Merita precisare, alla luce delle nuove linee interpretative giurisprudenziali, che, essendo sostanzialmente svanita per effetto del novellato

art. 67

l. fall

. l'azione revocatoria fallimentare, soprattutto nei confronti degli istituti di credito, a seguito sia della riduzione dei termini sia per le esenzioni di cui all'

art. 67,

comma

3, l. fall

., il curatore fallimentare, al fine di “far cassa” , spesso sulla base di indizi o labili presunzioni, chiede ed ottiene l'autorizzazione dal G.D. a promuovere azione di responsabilità nei confronti degli amministratori. Ed infatti sovente si “istruiscono” atti di citazione per diversi milioni di euro nei confronti di amministratori che, o non hanno propri beni, o qualche appartamento in città, magari la propria abitazione, il cui valore è irrisorio rispetto ai presunti danni.

Si spera, così, di intimorire l'amministratore affinchè giunga ad una transazione magari per qualche migliaia di euro che copra le spese legali e quelle della curatela. Se, invece, non si giunge ad una transazione e l'amministratore (nella maggior parte dei casi) non ha “beni da aggredire”, il giudizio si conclude in ogni caso con spese legali a carico del fallimento sia se quest'ultimo risulti vittorioso nella causa, sia se perdente.

Non voglio così scoraggiare i curatori a promuovere azioni di responsabilità, né tantomeno ad evitare di richiedere eventuali provvedimenti cautelari conservativi, ma voglio far presente, nella “rotta” della sentenza che si commenta, che il buon curatore deve provare la domanda.
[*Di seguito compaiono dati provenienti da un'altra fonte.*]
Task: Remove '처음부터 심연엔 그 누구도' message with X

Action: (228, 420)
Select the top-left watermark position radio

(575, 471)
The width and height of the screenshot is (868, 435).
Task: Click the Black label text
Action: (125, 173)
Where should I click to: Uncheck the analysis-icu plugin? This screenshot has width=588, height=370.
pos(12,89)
Ciò vuol dire che la richiesta azione di responsabilità dell'amministratore deve fondarsi su elementi di prova risultanti dalle scritture contabili, nonché dal comportamento complessivo della gestione della società.
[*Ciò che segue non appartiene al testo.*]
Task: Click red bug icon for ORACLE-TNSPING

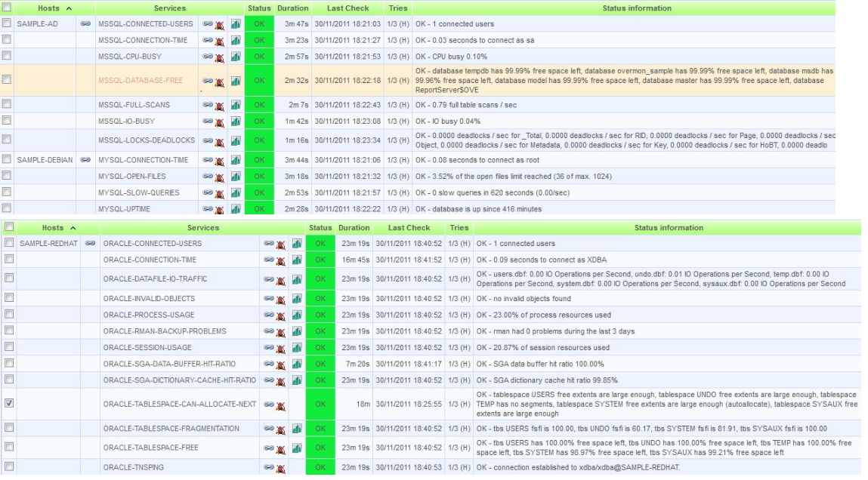Action: click(x=280, y=468)
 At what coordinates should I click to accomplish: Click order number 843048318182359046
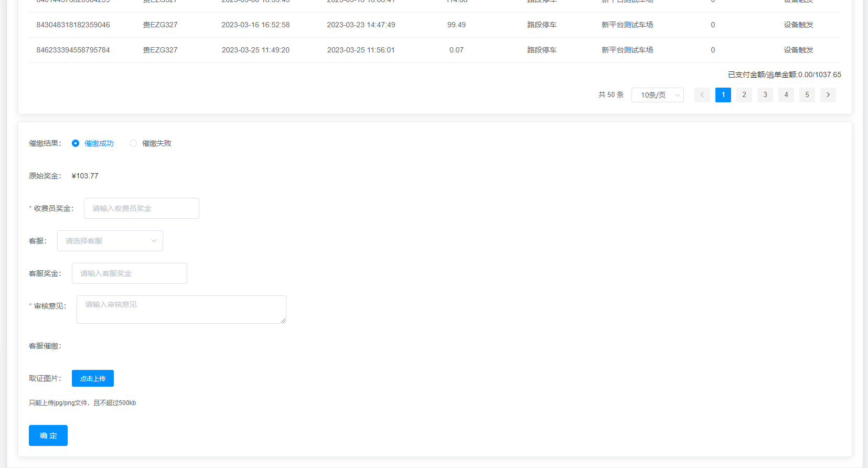coord(73,25)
Per quanto riguarda il Giudice, anche alla luce della introduzione delle norme che consentono ai soci delle Srl di verificare in qualsiasi momento lo svolgimento e l'andamento delle società, significando così un maggiore e continuo “interessamento” dell'attività d'impresa, il ricorrere alle presunzioni per l'accertamento delle responsabilità in mancanza di prove da parte della curatela comporta buon senso, capacità e serenità d'animo dello stesso giudice. E' il caso, poi, di chiarire che il giudicante deve accertare il nesso tra la responsabilità ed il danno scaturente, e che le scelte gestionali non sono sindacabili se estrapolate dal contesto in cui sono sorte e se non sono “enormemente dannose “ o irragionevoli.